El teólogo luterano y constitucionalista alemán Rudolf Smend (1851-1913) destaca en su obra el valor integrador de los símbolos políticos y su capacidad para suscitar emociones y vínculos conscientes e inconscientes entre los hombres y mujeres de cada generación con las instituciones que los representan. En su debate con el frío positivismo de Kelsen, Rudolf Smend reivindica un entendimiento amplio de lo político –que va más allá de lo jurídico– incorporando elementos psicológicos, afectivos y culturales sin los cuales no se llega a entender la funcionalidad de las instituciones. Uno de los factores de la crisis política que atravesamos es precisamente la debilitación generalizada de esos vínculos de identificación.
La situación de crisis por la que atraviesa España como nación nos va a obligar a emprender –sin agonías, pero sin demora– una reforma constitucional profunda que debe abordar también la necesaria confirmación democrática de la forma del Estado, que siendo una cuestión accidental está dotada de un altísimo valor como símbolo de integración y mecanismo de vinculación institucional. Como dice mi admirada escritora Elena Moreno, el misterio central del ser humano es el misterio del vínculo, y me atrevo a decir que ese misterio es determinante no solo en el ámbito de lo personal e íntimo sino también en el ámbito colectivo y político. España atraviesa –además de una crisis económica que comienza lentamente a superar– un problema de debilitamiento del vínculo nacional que afecta de manera obvia a sectores significativos del País Vasco y Cataluña, y también a sectores de las nuevas generaciones que no están condicionadas por la historia asumida que nos llevó a la Transición.

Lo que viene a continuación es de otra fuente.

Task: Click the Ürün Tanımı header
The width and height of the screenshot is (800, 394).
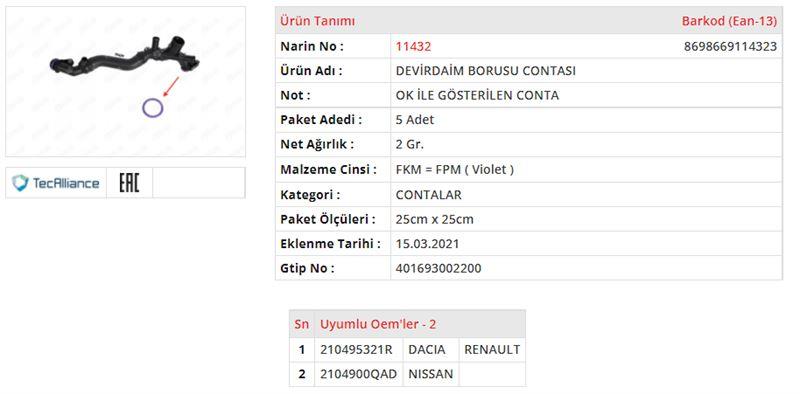Action: point(317,21)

Me parece luminosa y pertinente la propuesta de Jorge Trias Sagnier que de una manera clara y elegante señala los problemas principales que nos acechan y propone una solución sencilla a partir de la constatación imprescindible de que nuestro sistema político precisa de importantes reformas, reformas que para que puedan llevarse a cabo con éxito precisarán –de nuevo– de pactos amplios y transversales, «para los que no será suficiente el acuerdo de las mayorías, ya que habrá que contar con las minorías, algunas presumiblemente muy numerosas en Cataluña y el País Vasco» con las que habrá que concordar en la propuesta del profesor Peces Barba, tantas veces mentada, pero escamoteada en la Constitución de 1978 de España como una «nación de naciones».
Y hablando de símbolos, sería un grave error a mi juicio vincular una eventual III República a la bandera tricolor de la II. Esa nueva república sólo será posible si se levanta sobre los valores de consenso democrático, europeísmo y posmodernidad de este siglo XXI y no si nos retrae a los terribles años treinta del siglo pasado. La opinión general de la doctrina constitucional no es partidaria de los cambios simbólicos por cuanto alienan innecesariamente muchas adhesiones y crean un efecto de extrañeza y falta de identificación que es letal para cualquier proyecto nacional.
La bandera tricolor ha ocupado un tiempo mínimo en la historia de España como símbolo nacional, y viene asociada inevitablemente a un período convulso y trágico de nuestro siglo XX, que haríamos mejor en dejar atrás, cuando tenemos en nuestra tradición democrática los ejemplos de la Pepa en 1812, la Gloriosa en 1868 y la I República de 1873 que mantuvieron la bandera bicolor, símbolo colectivo que de ninguna manera podemos permitir que se asocie con la larga y cruel dictadura de Franco.